Gepotidacin (formerly GSK2140944) is a first-in-class triazaacenaphthylene bacterial type II topoisomerase inhibitor that is currently in phase III clinical trials as an oral treatment for uncomplicated urogenital gonorrhea (ClinicalTrials registration number NCT04010539) and uncomplicated urinary tract infections (ClinicalTrials registration number NCT04020341). Phase II clinical trials have demonstrated the efficacy of gepotidacin in the treatment of acute bacterial skin and skin structure infections (ClinicalTrials registration number NCT02045797), uncomplicated urogenital gonorrhea (ClinicalTrials registration number NCT02294682), and uncomplicated urinary tract infections (ClinicalTrials registration number NCT03568942) (8–11). Bacteria typically possess two distinct type II topoisomerases, namely, DNA gyrase and topoisomerase IV (12). DNA gyrase primarily introduces negative supercoils into DNA, mediated by the C-terminal domain of its DNA binding subunit (GyrA), while topoisomerase IV decatenates DNA and relaxes positive supercoils (12). Gepotidacin selectively inhibits both bacterial DNA gyrase and topoisomerase IV by interacting with the bacterial subunits GyrA (DNA gyrase) and ParC (topoisomerase IV) using a novel mode of binding (13–15). Specifically, molecular dynamics simulations have shown that D82 in the GyrA subunit of DNA gyrase and the homologous position D79 in the ParC subunit of topoisomerase IV form an intermolecular salt bridge with gepotidacin (16). Once bound, gepotidacin associates with uncleaved or single-stranded cleaved DNA complexes to inhibit bacterial DNA replication and cell division. Gepotidacin is active in vitro against fastidious and nonfastidious aerobic, Gram-positive and Gram-negative bacteria, including isolates that are resistant to fluoroquinolones and antimicrobial agents of other antimicrobial classes (8, 11, 17–19). To date, only a single study has been published on the in vitro activity of gepotidacin against anaerobes, and it included only Clostridium perfringens (n = 101; MIC90, 0.5 μg/mL) (18).
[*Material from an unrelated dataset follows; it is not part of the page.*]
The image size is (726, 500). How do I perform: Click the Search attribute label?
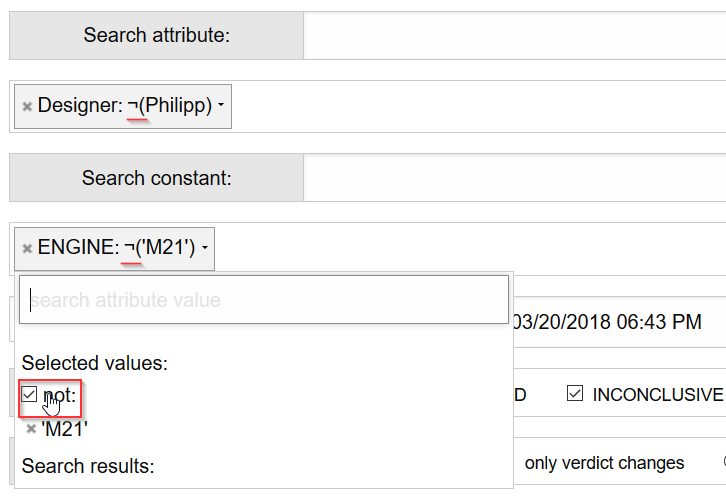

In the current study, 649 clinically significant anaerobic pathogens that had been previously collected by IHMA surveillance/clinical studies in North America (n = 315 [48.5% of isolates]) and Europe (n = 334 [51.5% of isolates]) in 2000 to 2017 were included for testing. The anatomical sites of organism isolation included intraabdominal (n = 237 [36.5% of total]), skin and skin structure (n = 214 [33.0%]), other or unknown (n = 110 [16.9%]), blood (39 [6.0%]), genital (n = 23 [3.5%]), respiratory tract (n = 18 [2.8%]), and urinary tract (n = 8 [1.2%]). The isolate collection analyzed included Gram-negative (n = 333) and Gram-positive (n = 225) anaerobes. A collection of Lactobacillus strains (n = 91) was also analyzed. All isolates used in this study were preserved at −70°C; the majority were collected in 2013 to 2016 (n = 432 [66.6% of isolates]). Isolates were identified to the species level using matrix-assisted laser desorption ionization–time of flight (MALDI-TOF) mass spectrometry (Bruker Daltronics, Bremen, Germany) (library version MBT Compass 4.1.60.).
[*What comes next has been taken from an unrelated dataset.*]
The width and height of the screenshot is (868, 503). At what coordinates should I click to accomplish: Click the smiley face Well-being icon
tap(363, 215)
MICs were determined by agar dilution for all isolates and by both agar dilution and broth microdilution for Bacteroides strains (20, 21). The 316 Gram-positive isolates tested included 91 isolates of Lactobacillus spp. The CLSI document M45-A3 recommends determining MICs for Lactobacillus spp. using cation-adjusted Mueller-Hinton broth supplemented with 2.5% to 5% laked horse blood, with panels incubated at 35°C in 5% CO2 for 24 to 48 h (22). However, the Lactobacillus isolates included in this study grew poorly in 5% CO2 and required anaerobic conditions for optimal growth; therefore, they were tested by anaerobic agar dilution (12), as suggested in the CLSI document M45-A3 (22). MICs generated against Gram-negative and Gram-positive isolates other than Lactobacillus spp. were interpreted using CLSI M100 MIC breakpoints (21). Lactobacillus data were reported separately from data for other Gram-positive isolates, with MICs interpreted using CLSI M45-A3 breakpoints (22).
Ceftriaxone, metronidazole, and piperacillin powders were obtained from Sigma-Aldrich (St. Louis, MO). Clindamycin, imipenem, moxifloxacin, and tazobactam powders were obtained from the U.S. Pharmacopeia (Rockville, MD). Gepotidacin was provided by GlaxoSmithKline (Collegeville, PA). All antimicrobial agents were dissolved and diluted following CLSI guidelines (21). Quality control testing was performed on each day of testing as specified by the CLSI, using Bacteroides fragilis ATCC 25825, Bacteroides thetaiotaomicron ATCC 29741, Eggerthella lenta ATCC 43055, and Clostridioides difficile ATCC 700057 (21). It is important to note that CLSI quality control MIC ranges have not yet been established for gepotidacin tested against anaerobes.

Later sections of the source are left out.